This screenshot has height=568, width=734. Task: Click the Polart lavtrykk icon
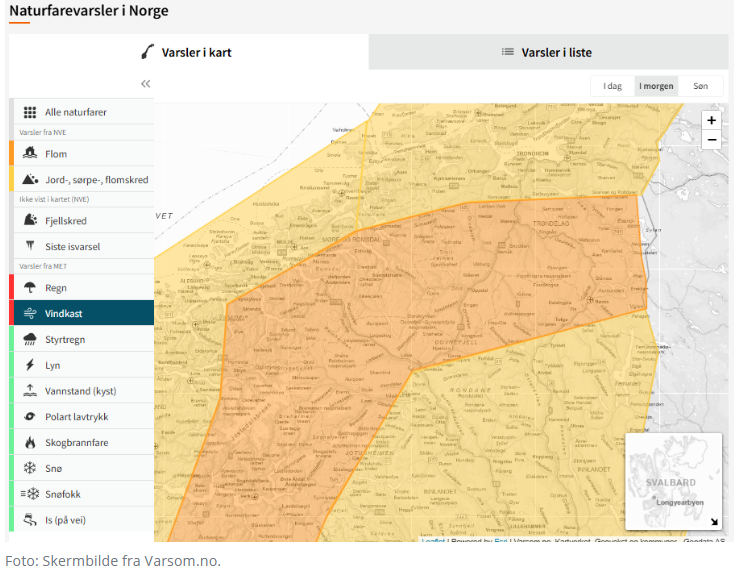(30, 416)
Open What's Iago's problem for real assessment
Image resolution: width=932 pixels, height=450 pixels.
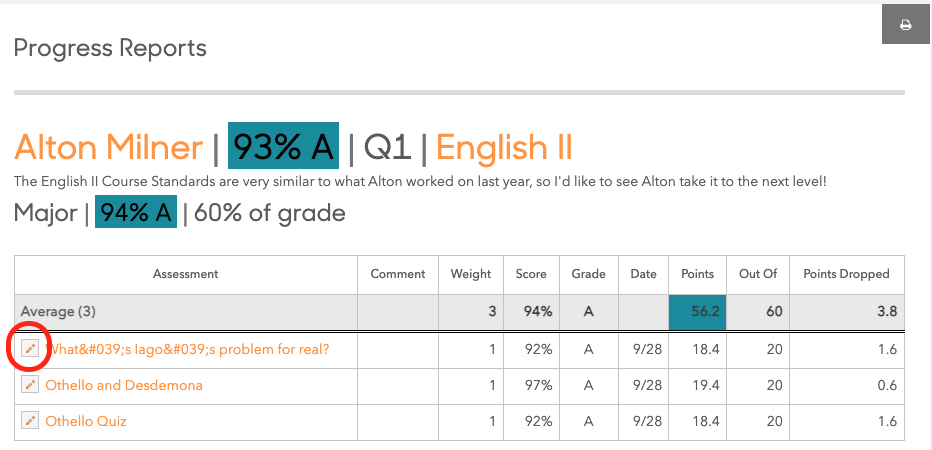point(187,350)
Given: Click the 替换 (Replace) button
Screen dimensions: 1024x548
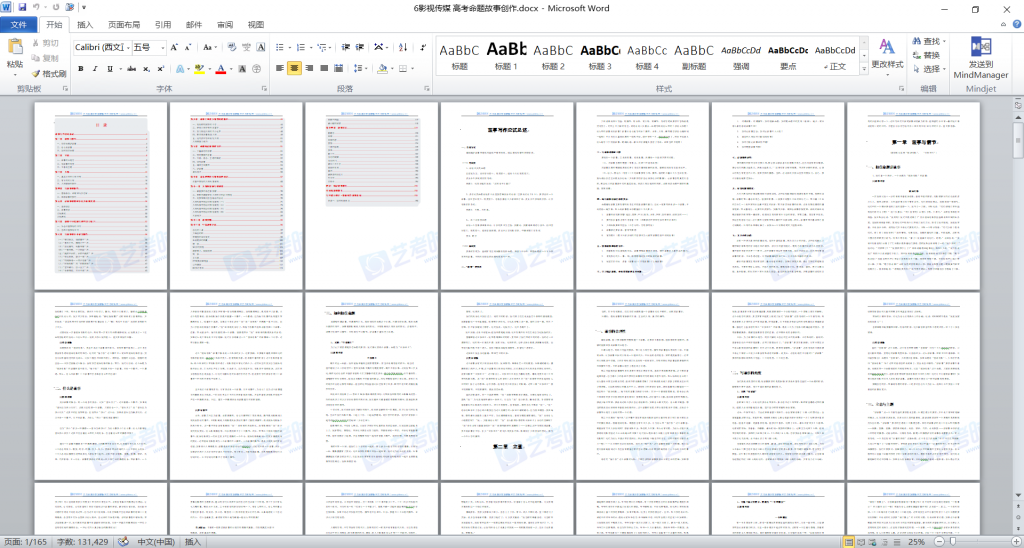Looking at the screenshot, I should coord(929,55).
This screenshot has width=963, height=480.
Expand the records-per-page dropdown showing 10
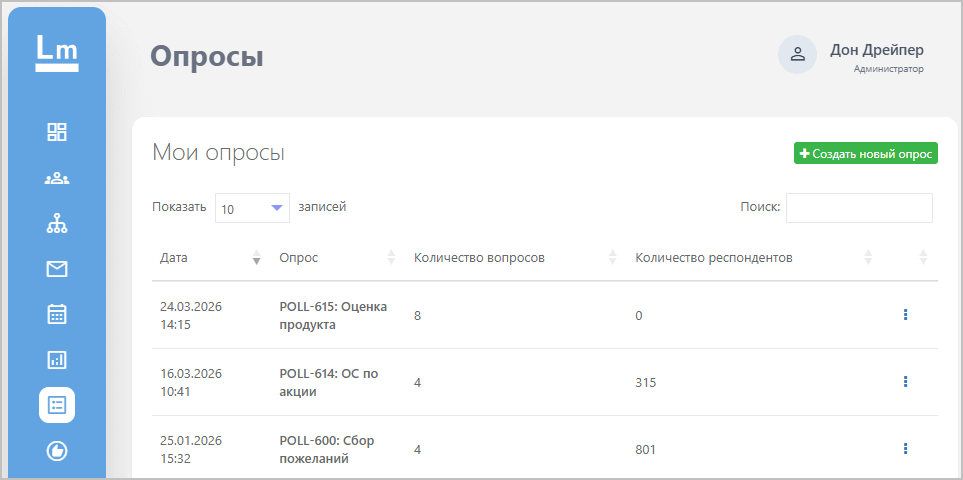click(252, 208)
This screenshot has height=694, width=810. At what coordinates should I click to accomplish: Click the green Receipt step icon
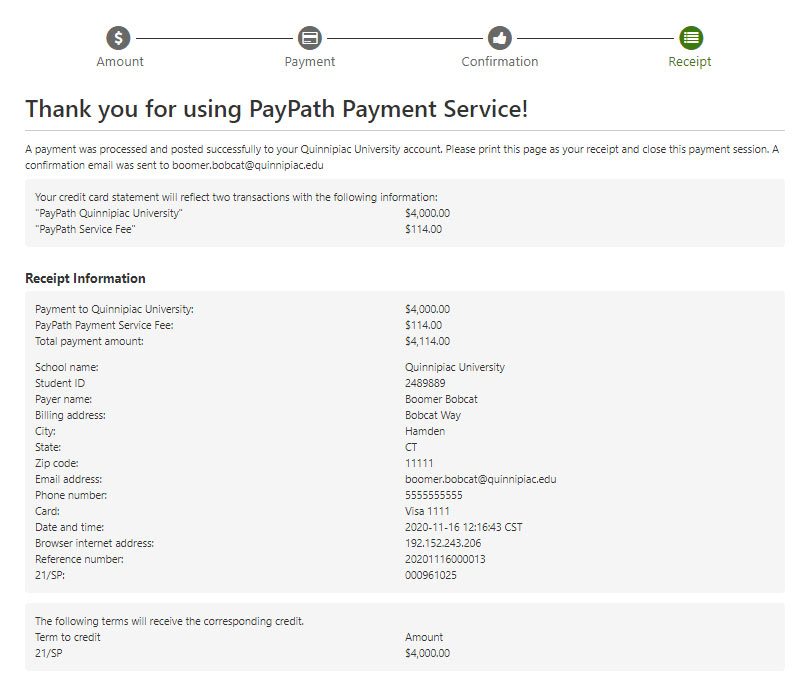click(690, 38)
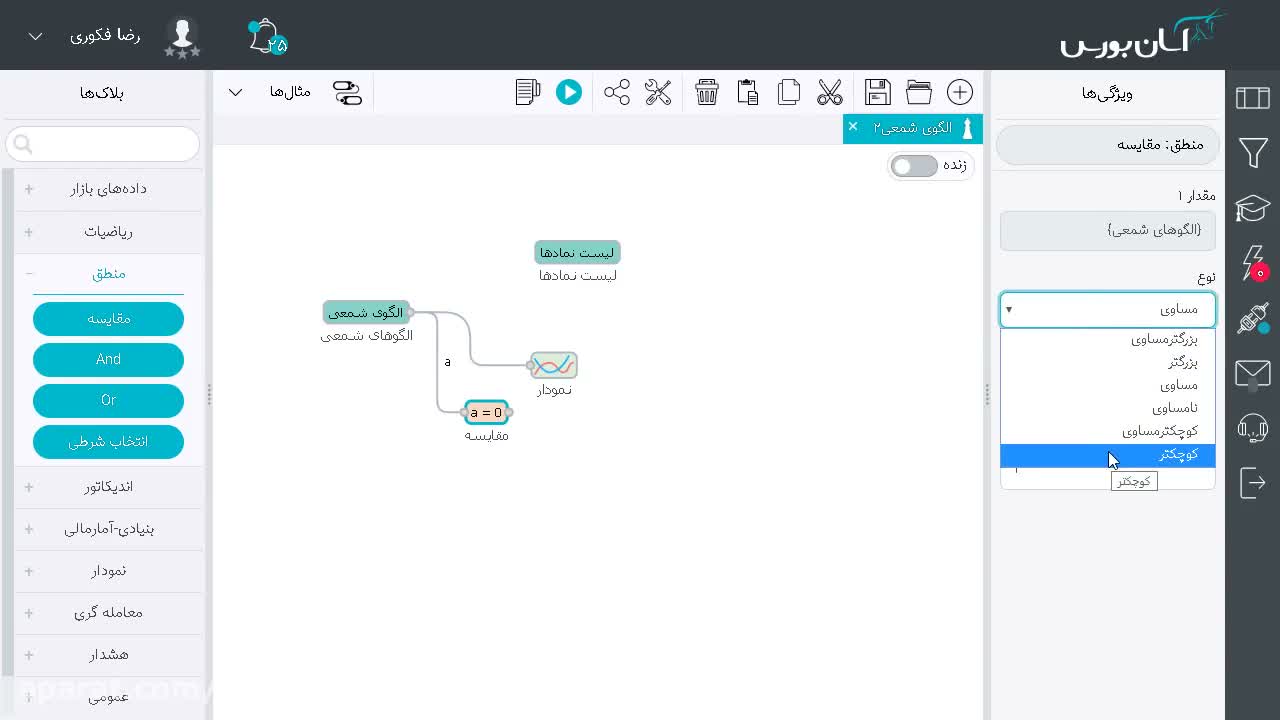1280x720 pixels.
Task: Open the share icon in toolbar
Action: coord(617,92)
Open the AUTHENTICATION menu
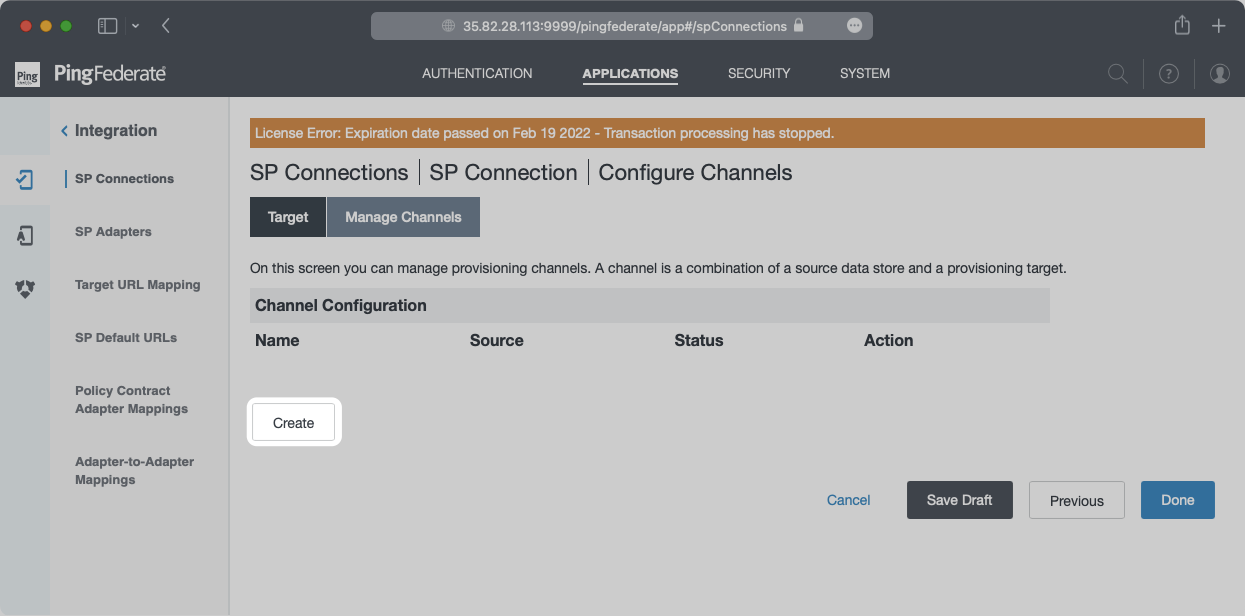The image size is (1245, 616). (477, 73)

-=-=-

> _PROBLEM DESCRIPTION_: Start at the top line above and repeat the records verbatim, leaving images out.

> _RESULT OF THIS TASK_:
This screenshot has height=568, width=734. Task: Click the Polart lavtrykk icon
(30, 416)
Open What's Iago's problem for real assessment
Image resolution: width=932 pixels, height=450 pixels.
point(187,350)
Given: Click the 替换 (Replace) button
Screen dimensions: 1024x548
Looking at the screenshot, I should coord(929,55).
This screenshot has width=963, height=480.
Expand the records-per-page dropdown showing 10
click(252, 208)
This screenshot has height=694, width=810. At what coordinates should I click to accomplish: Click the green Receipt step icon
click(690, 38)
1280x720 pixels.
Task: Open the share icon in toolbar
Action: coord(617,92)
Open the AUTHENTICATION menu
The image size is (1245, 616). (477, 73)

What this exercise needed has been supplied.